= Peter group =

Danish paramilitary group

The Peter group (Danish: Petergruppen) was a paramilitary group created in late 1943 during the occupation of Denmark by the German occupying power. The group conducted counter-sabotage, also known as Schalburgtage, in response to the Danish resistance movement sabotage actions. The group was named after its German instigator Otto Schwerdt aka Peter Schäfer.

Later it also became known as the Brøndum gang in reference to one of its members, Henning Brøndum, decisive role in numerous actions.

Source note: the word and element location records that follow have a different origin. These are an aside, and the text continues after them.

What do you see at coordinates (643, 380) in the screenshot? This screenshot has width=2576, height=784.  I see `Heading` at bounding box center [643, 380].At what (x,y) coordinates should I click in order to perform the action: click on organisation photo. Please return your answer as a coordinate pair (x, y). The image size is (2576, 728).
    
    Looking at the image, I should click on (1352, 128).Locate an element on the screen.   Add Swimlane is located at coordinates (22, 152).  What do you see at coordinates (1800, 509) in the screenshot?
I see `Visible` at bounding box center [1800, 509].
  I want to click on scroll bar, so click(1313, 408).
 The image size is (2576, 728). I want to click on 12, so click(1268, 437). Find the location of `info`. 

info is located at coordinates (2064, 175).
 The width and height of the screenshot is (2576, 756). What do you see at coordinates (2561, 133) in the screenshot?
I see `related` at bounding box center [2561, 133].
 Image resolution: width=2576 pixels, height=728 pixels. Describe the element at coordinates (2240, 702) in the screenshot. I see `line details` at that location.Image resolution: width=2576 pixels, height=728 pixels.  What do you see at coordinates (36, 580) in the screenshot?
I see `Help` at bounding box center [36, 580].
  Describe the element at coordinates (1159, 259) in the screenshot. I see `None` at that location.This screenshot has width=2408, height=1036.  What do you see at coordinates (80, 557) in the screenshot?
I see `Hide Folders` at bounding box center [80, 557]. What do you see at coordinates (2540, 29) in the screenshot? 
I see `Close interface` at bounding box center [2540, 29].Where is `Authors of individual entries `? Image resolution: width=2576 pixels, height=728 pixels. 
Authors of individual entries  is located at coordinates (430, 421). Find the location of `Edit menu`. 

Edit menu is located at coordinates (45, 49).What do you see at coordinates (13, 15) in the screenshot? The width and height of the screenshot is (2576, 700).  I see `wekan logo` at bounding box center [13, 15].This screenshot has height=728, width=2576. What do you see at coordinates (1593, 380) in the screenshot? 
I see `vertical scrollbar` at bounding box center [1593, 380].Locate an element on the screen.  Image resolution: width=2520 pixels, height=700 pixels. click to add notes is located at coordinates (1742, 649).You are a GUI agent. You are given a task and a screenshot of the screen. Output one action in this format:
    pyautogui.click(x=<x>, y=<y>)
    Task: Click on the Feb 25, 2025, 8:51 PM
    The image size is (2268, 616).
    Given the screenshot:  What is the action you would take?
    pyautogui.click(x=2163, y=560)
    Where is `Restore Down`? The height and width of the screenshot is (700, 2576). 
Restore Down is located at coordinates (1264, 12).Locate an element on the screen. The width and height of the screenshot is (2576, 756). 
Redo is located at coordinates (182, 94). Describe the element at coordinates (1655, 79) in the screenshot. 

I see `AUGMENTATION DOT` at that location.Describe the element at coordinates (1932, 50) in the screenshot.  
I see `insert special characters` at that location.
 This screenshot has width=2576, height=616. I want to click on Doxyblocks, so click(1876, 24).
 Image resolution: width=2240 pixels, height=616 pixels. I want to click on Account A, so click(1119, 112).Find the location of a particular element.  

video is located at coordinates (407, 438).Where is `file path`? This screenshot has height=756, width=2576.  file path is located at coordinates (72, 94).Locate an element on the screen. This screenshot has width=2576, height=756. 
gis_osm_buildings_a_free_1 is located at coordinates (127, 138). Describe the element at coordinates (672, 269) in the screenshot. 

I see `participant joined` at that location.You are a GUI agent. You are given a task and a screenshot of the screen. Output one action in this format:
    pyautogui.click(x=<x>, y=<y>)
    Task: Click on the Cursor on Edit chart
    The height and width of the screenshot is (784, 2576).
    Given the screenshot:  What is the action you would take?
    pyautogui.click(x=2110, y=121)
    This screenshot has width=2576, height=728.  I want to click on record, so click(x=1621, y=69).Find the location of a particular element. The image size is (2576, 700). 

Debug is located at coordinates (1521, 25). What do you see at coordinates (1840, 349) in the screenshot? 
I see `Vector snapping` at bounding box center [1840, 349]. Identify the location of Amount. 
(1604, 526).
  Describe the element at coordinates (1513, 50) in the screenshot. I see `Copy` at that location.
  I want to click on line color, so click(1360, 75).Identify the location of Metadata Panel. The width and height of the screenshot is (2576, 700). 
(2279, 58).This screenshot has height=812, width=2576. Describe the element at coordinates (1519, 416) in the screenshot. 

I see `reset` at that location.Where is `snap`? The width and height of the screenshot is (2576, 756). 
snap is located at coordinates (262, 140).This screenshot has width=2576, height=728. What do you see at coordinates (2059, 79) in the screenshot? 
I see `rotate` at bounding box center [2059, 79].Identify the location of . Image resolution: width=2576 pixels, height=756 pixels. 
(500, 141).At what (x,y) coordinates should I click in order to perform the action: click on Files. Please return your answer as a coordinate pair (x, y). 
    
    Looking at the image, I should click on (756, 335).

It made a point of using captured or diverted resistance weapons in its operations: there are several documented cases where individuals were killed with the Welrod "silent pistol" - an SOE assassination weapon air dropped to the Resistance but recovered by the Gestapo and then supplied to the Peter Group. The Museum of the Danish Resistance has this to say of the Peter Group:
"In an effort to fight and suppress the resistance activity, SS Standartenfürer Otto Anton Rolf Skorzeny on behalf of Heinrich Himmler created a "Sonderkommando Dänemark" which[sic] sole purpose was to kill famous or otherwise well-known or productive Danish citizens, and perform terror by blowing up amusement parks, cinemas, trains, trams and other public friendly places. It was also decided that for every German killed in Denmark, 5 Danish citizens were to be killed in retaliation."

The group is infamous for the murder of Kaj Munk on January 4, 1944 and the destruction of the lookout tower Odinstårnet in Odense on December 14, 1944.

Seven members, including Henning Brøndum and Kai Henning Bothildsen Nielsen, of the group were sentenced to death in April 1947 and executed in May 1947.